Alors qu'elle étudie les différentes manières de mettre fin à ses jours, Gérard, son tuteur, fait irruption chez elle dans un état d'extrême agitation. Tremaine aurait en sa possession un artefact magique susceptible de renverser le rapport de forces avec les Gardiers en interagissant avec une mystérieuse formule. Seul problème, cette sphère léguée par son oncle ne réagit qu'au contact de la jeune femme. Si Gérard répugne à la voir prendre des risques, Tremaine est en revanche ravie de cette mission qui pourrait lui fournir l'occasion de se faire tuer sans effort de sa part. A sa grande stupeur, la formule ne génère pas une arme. Tremaine et Gérard se retrouvent à la place catapultés dans un autre monde, où la menace des Gardiers est tout aussi présente.

Gilead, élu par son Dieu pour chasser les magiciens, et Ilias, son frère adoptif maudit, sont en route pour l'Île des Tempêtes. Des bateaux de pêcheurs disparaissent sans explication, du mouvement a été repéré près de l'Île : un nouveau magicien pourrait être en train de tendre ses filets pour semer la mort et la désolation dans les environs. Prenant leur courage à deux mains, les jeunes hommes empruntent les mêmes grottes et couloirs funestes qu'ils avaient parcourus lors de leur dernière visite, à l'attaque du terrible Ixion. Ils devront affronter les souvenirs de cette précédente aventure tout autant que de nouveaux périls inattendus pour espérer rentrer chez eux vivant.

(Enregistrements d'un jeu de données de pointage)
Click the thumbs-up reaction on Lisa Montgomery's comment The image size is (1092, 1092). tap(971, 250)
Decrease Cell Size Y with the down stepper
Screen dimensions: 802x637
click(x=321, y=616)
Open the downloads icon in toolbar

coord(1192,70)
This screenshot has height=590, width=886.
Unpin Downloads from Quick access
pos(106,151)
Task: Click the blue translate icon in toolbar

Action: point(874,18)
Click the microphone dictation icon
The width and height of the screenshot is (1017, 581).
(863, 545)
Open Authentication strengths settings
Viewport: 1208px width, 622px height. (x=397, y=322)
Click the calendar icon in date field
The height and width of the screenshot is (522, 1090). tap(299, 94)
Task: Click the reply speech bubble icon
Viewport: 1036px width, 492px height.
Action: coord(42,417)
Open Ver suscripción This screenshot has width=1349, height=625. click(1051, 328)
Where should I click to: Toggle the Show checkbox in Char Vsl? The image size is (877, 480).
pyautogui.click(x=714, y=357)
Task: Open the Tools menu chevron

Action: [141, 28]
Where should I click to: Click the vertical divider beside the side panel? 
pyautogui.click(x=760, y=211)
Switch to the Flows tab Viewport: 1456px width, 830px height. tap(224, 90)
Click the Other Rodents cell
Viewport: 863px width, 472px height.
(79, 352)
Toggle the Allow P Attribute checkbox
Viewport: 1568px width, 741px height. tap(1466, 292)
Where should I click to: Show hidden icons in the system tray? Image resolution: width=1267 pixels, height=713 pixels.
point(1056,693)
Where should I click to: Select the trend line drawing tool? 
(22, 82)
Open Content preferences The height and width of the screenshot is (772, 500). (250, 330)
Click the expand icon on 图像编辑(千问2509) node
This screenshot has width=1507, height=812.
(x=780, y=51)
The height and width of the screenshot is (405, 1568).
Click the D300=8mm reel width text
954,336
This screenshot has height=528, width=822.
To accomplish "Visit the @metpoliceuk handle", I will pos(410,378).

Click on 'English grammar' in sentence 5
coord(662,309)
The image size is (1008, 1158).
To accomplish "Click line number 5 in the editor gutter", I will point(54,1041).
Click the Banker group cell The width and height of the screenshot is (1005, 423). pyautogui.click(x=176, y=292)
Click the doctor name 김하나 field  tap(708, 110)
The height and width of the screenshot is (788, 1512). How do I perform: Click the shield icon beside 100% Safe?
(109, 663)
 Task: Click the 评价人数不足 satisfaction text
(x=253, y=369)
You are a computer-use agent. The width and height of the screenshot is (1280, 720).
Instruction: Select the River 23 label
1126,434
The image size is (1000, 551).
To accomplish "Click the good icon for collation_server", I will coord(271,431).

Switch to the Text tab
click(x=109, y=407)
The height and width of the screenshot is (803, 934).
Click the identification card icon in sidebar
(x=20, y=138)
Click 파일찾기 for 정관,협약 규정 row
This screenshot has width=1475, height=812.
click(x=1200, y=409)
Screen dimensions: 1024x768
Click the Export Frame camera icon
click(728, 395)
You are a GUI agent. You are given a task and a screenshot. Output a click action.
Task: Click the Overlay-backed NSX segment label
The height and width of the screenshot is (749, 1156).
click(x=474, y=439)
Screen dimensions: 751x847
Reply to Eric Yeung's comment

> Votre objectif:
Indiquez si chacune des affirmations suivantes est conforme au texte à lire, en répondant par oui ou non et en citant mot pour mot le passage décisif : 1. La sphère ne réagit qu'au contact de Tremaine. 2. La formule produit une arme. 3. Ilias est le frère de sang de Gilead.

> Résultat attendu:
1. Oui : « cette sphère léguée par son oncle ne réagit qu'au contact de la jeune femme ».
2. Non : « la formule ne génère pas une arme ».
3. Non : « Ilias, son frère adoptif maudit ».